··· Raw data

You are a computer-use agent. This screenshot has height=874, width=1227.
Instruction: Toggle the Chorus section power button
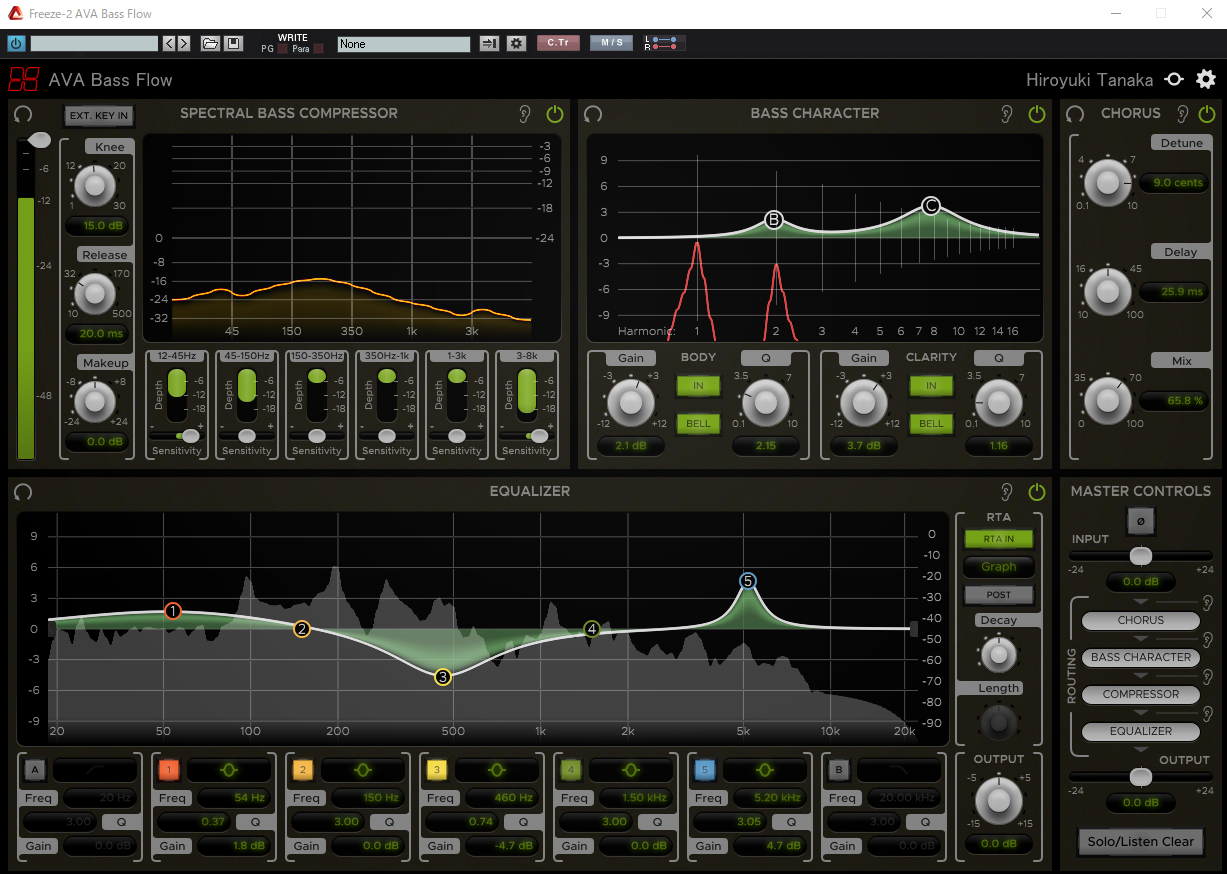tap(1207, 114)
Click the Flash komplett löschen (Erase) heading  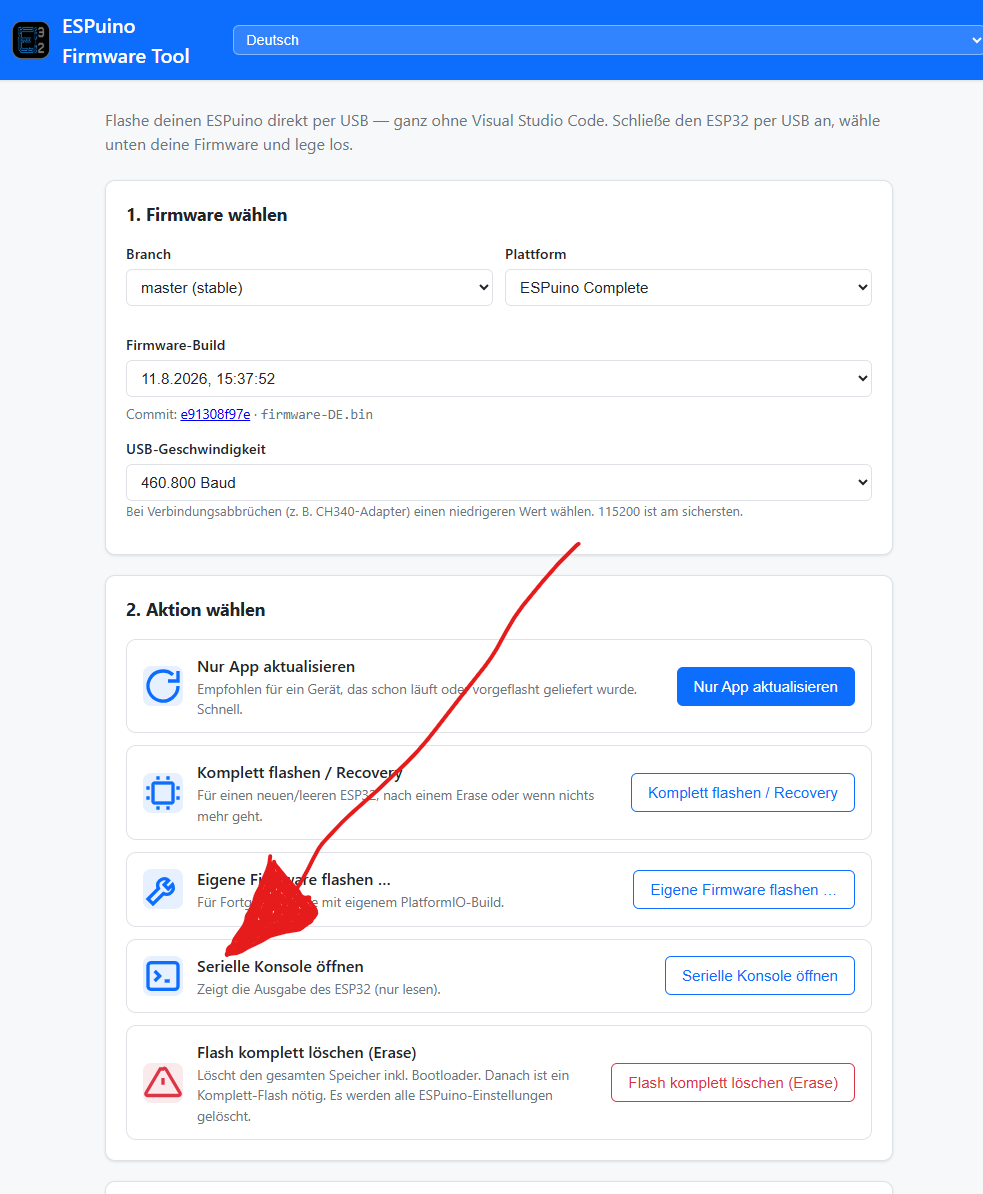(307, 1053)
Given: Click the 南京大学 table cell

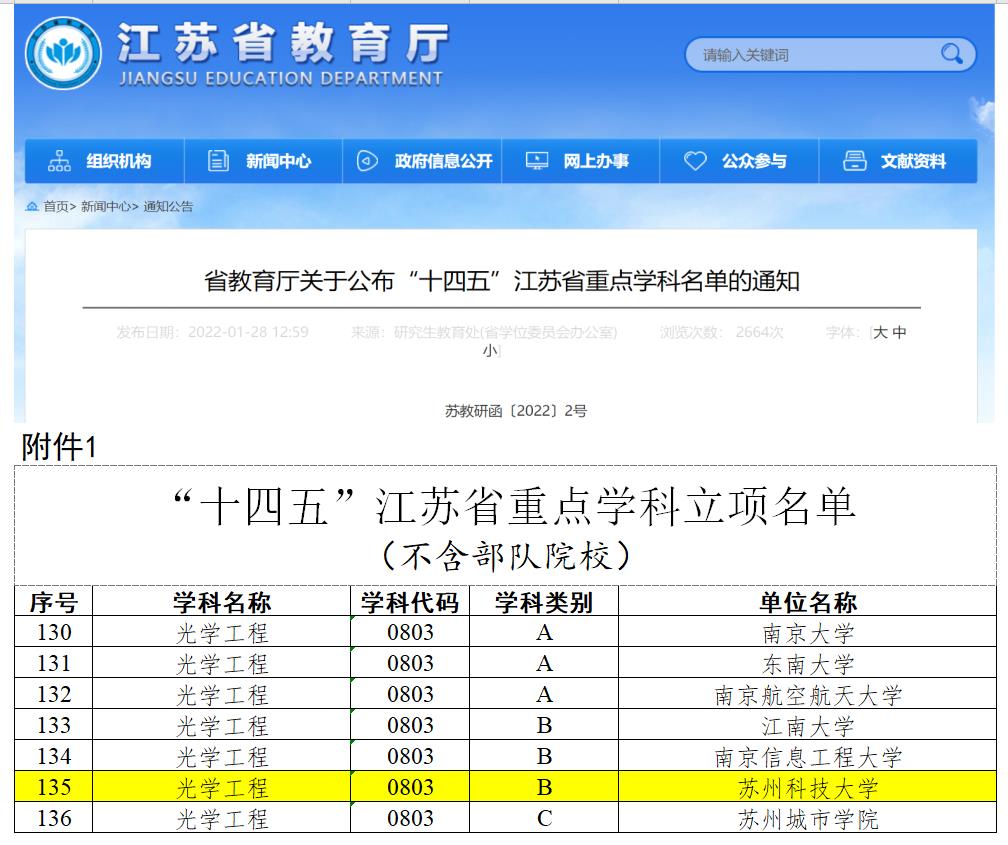Looking at the screenshot, I should [x=807, y=633].
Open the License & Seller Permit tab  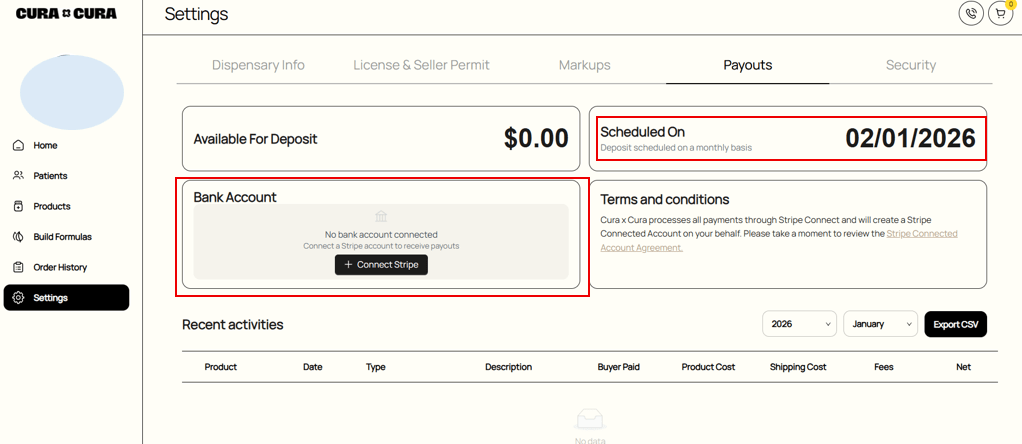(x=421, y=65)
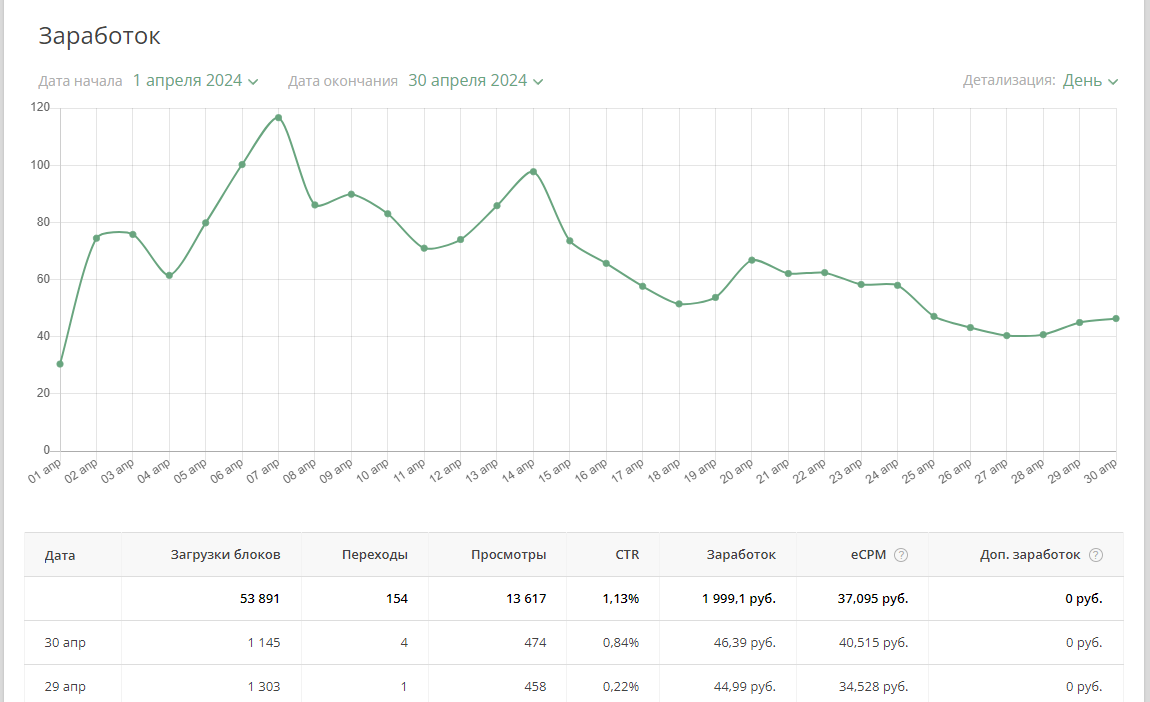
Task: Click the Переходы column header
Action: [x=374, y=555]
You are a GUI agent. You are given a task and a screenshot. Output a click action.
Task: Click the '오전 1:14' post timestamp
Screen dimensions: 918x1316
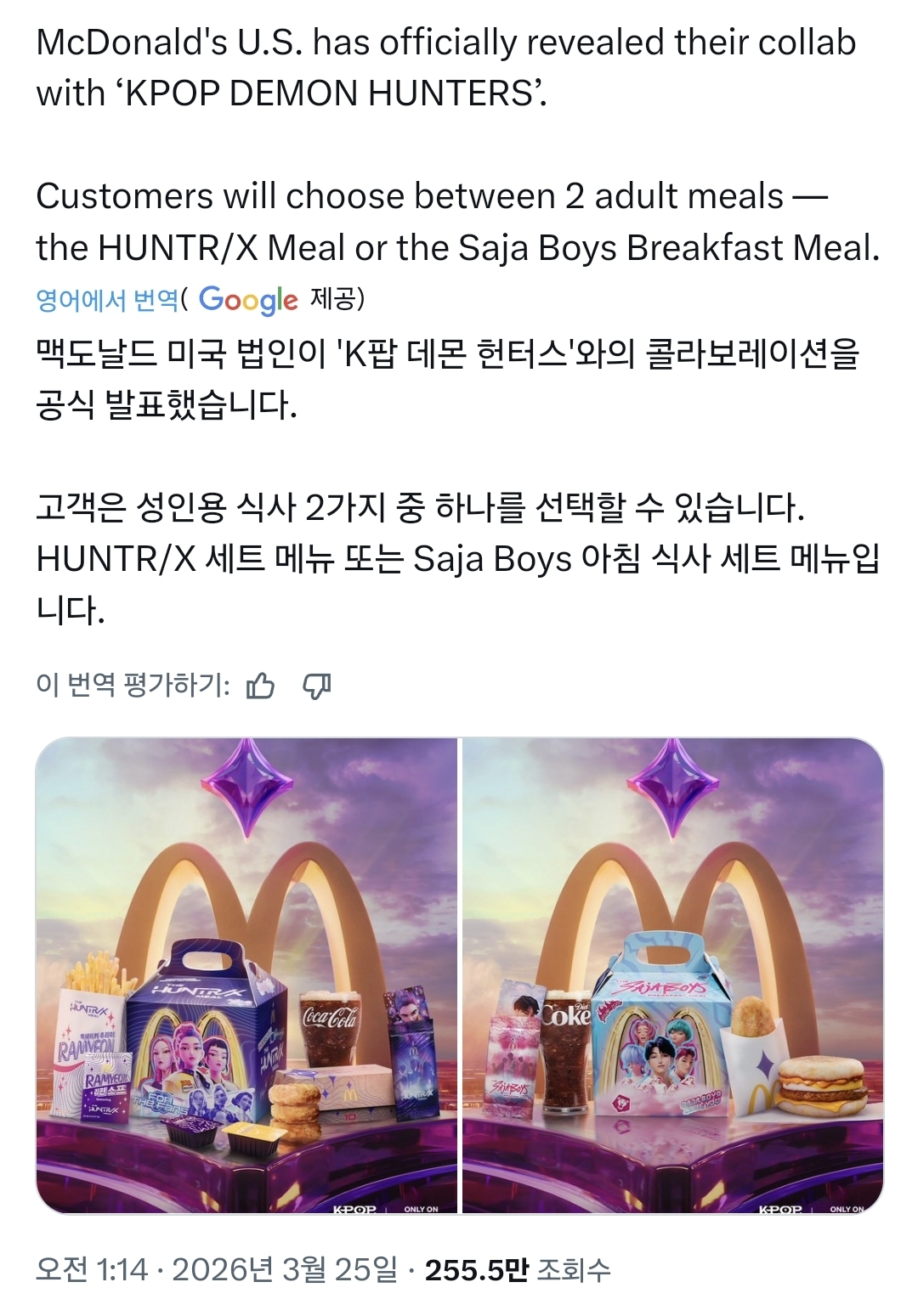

······

### Task objective
Go through the listing, and whenever a line contains the string "agent", copy that line.

### Answer space
You are a computer-use agent. This screenshot has height=874, width=1227.
You are a GUI agent. You are given a task and a screenshot. Output a click action.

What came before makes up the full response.